Bill Ebben and Chris Simez made a presentation at this year's National
Conference for the NSCA on what research tells us about the characteristics
of HIT (High Intensity Training) programs.
What is HIT?
From their research identifying what HIT is they listed the following characteristics of a HIT program:
- Pro bodybuilding techniques such as eccentrics, partial reps, isometrics and manual resistance and slow muscle action
- Argue against concepts of biomechanics and velocity specificity and the "Transfer of training"
- Anti-weightlifting (snatch, clean and jerk and variations) plyometrics and dynamic/ballistic training
- Single set
- High rep to failure
After identifying the main points of HIT programs they discussed their findings of the research studies that had been
carried out dealing with each characteristic. They were able to show that for each component of a HIT program there was
a more productive way to train in order to improve sport performance. They summarized their presentation with the following points:
What does this mean?
- Higher volume training leads to greater strength gains
- Periodization increases the effectiveness of resistance programs
- Research strongly supports the use of biomechanically and velocity specific exercises for improving motor abilities
- HIT training may be effective for untrained populations
- HIT training is far simpler to implement, requiring no knowledge of periodization, program design, weightlifting
technique, or multiple training modes (e.g. plyometrics).

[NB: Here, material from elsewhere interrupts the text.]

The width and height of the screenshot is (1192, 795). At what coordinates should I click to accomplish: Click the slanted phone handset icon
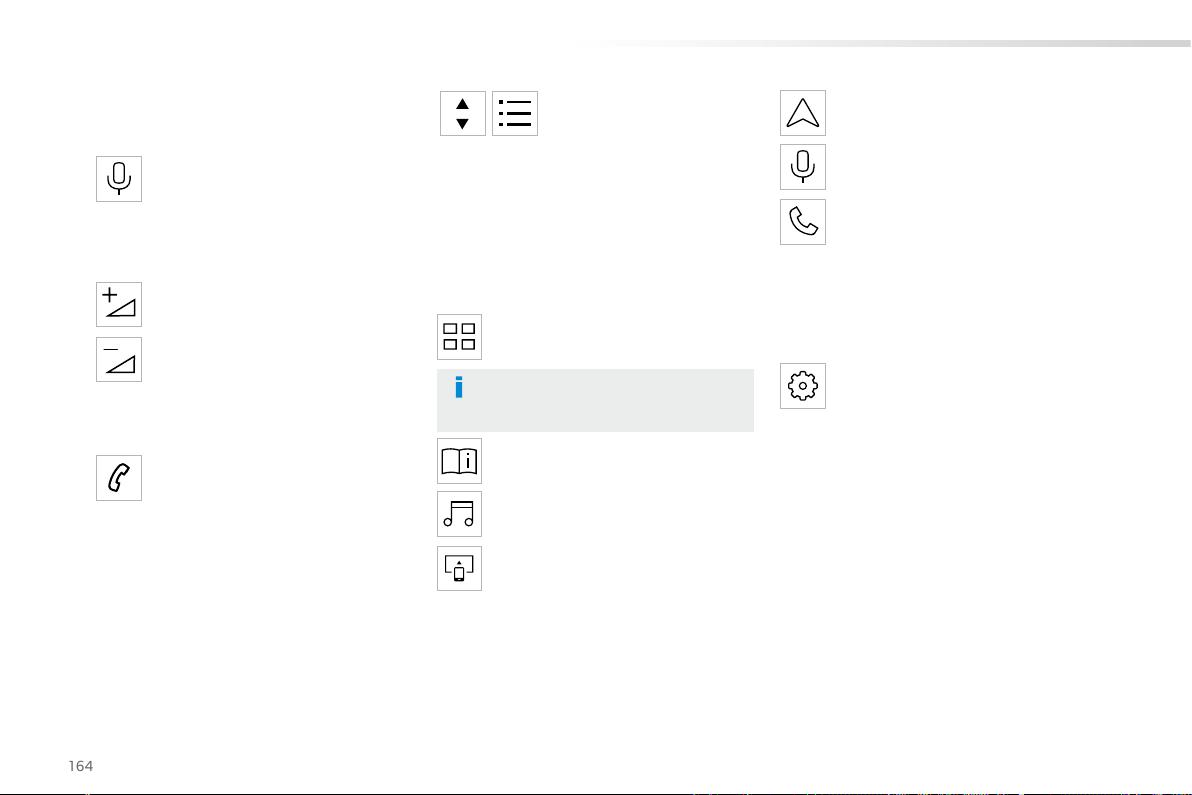point(119,478)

- Need additional peer-reviewed research
NSCA Position Statement
Basic guidelines for Resistance Training of Athletes
- Progressive overload should be a fundamental characteristic of resistance-training programs directed at the
development of neuromuscular capabilities and athletic performance.

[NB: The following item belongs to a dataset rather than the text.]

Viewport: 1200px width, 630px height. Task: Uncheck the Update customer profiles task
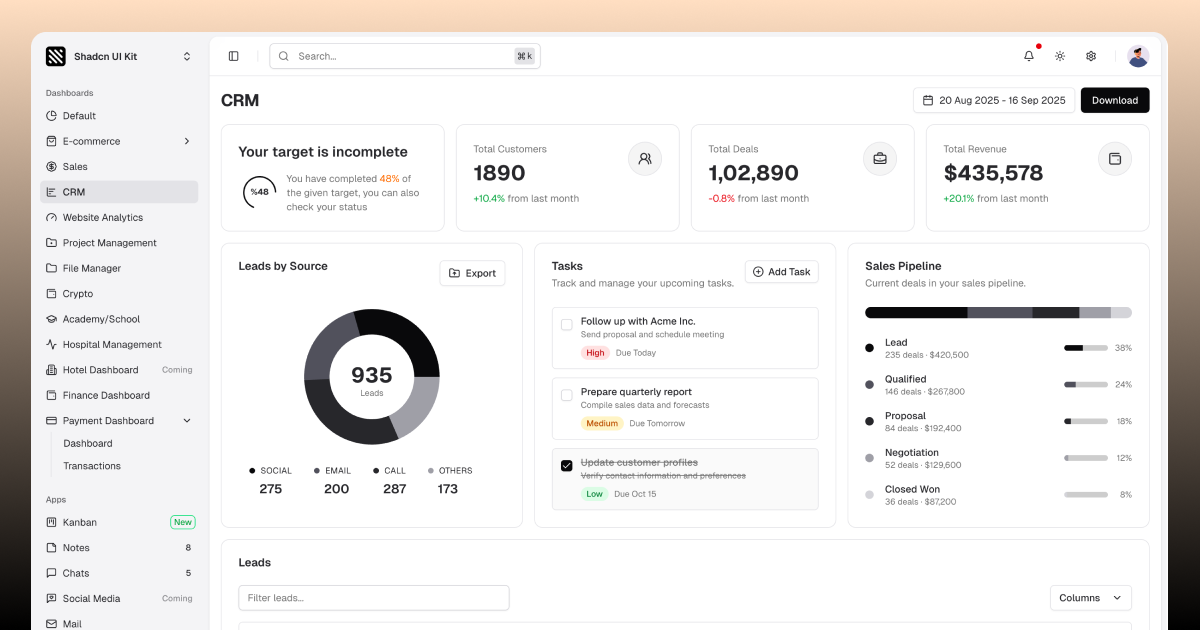point(567,465)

- Resistance-training programs for athletic performance must adhere to the principle of training specificity in order
to match the demands of the sport to the training program developed for a specific athlete.

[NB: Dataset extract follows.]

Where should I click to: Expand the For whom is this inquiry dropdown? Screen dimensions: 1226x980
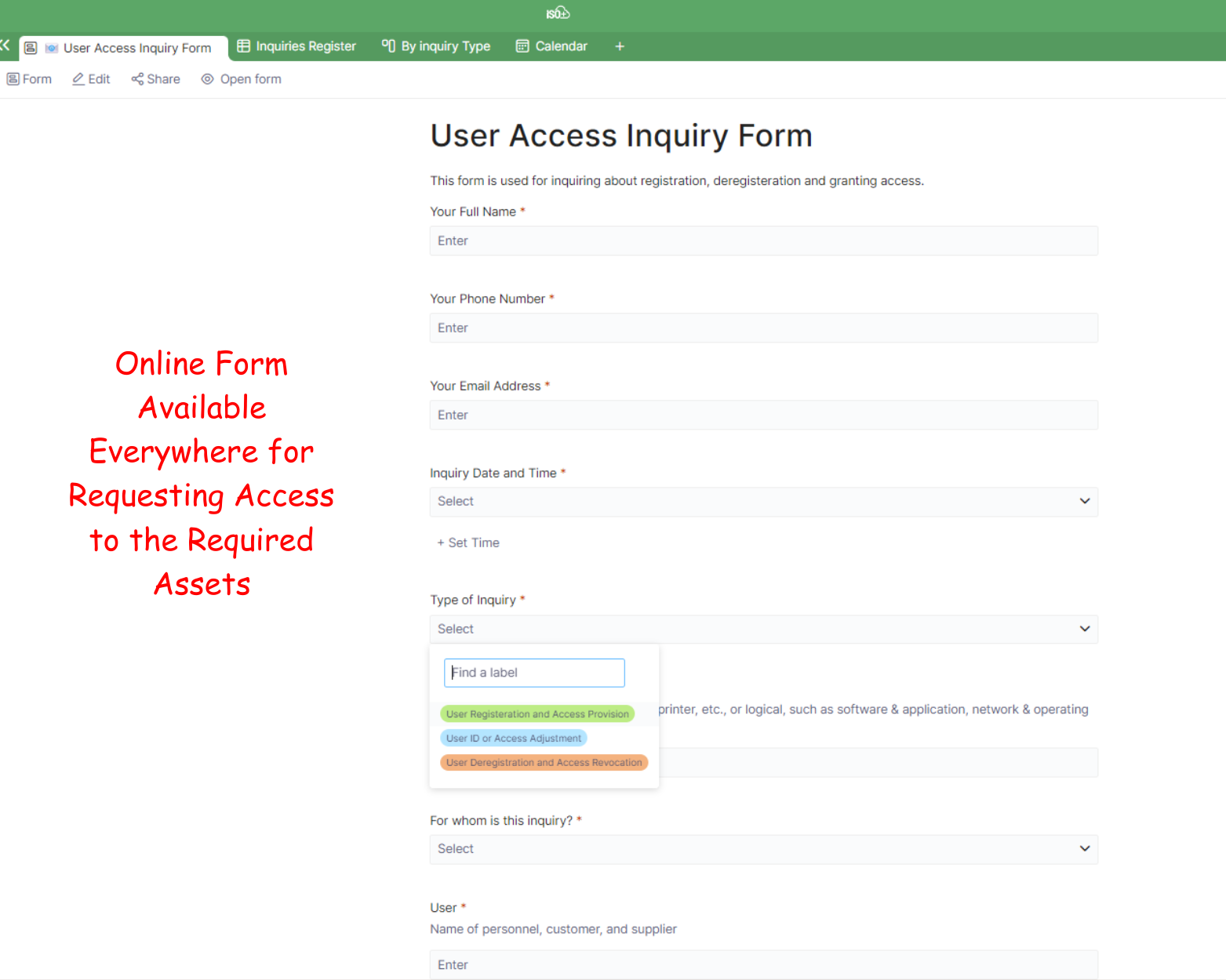coord(763,849)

- Resistance-training programs for athletic performance should be periodized in order to optimize the adaptations over
long-term training. Periodized training also helps reduce the potential for overtraining.
- Multiple-set periodized resistance-training programs are superior to single-set, non-periodized programs for
physical development over long-term training programs.
- Care must be taken when developing resistance-training programs for younger and older athletes because the volume of
exercise and the intensity may have to be altered to meet the recovery demands of each individual.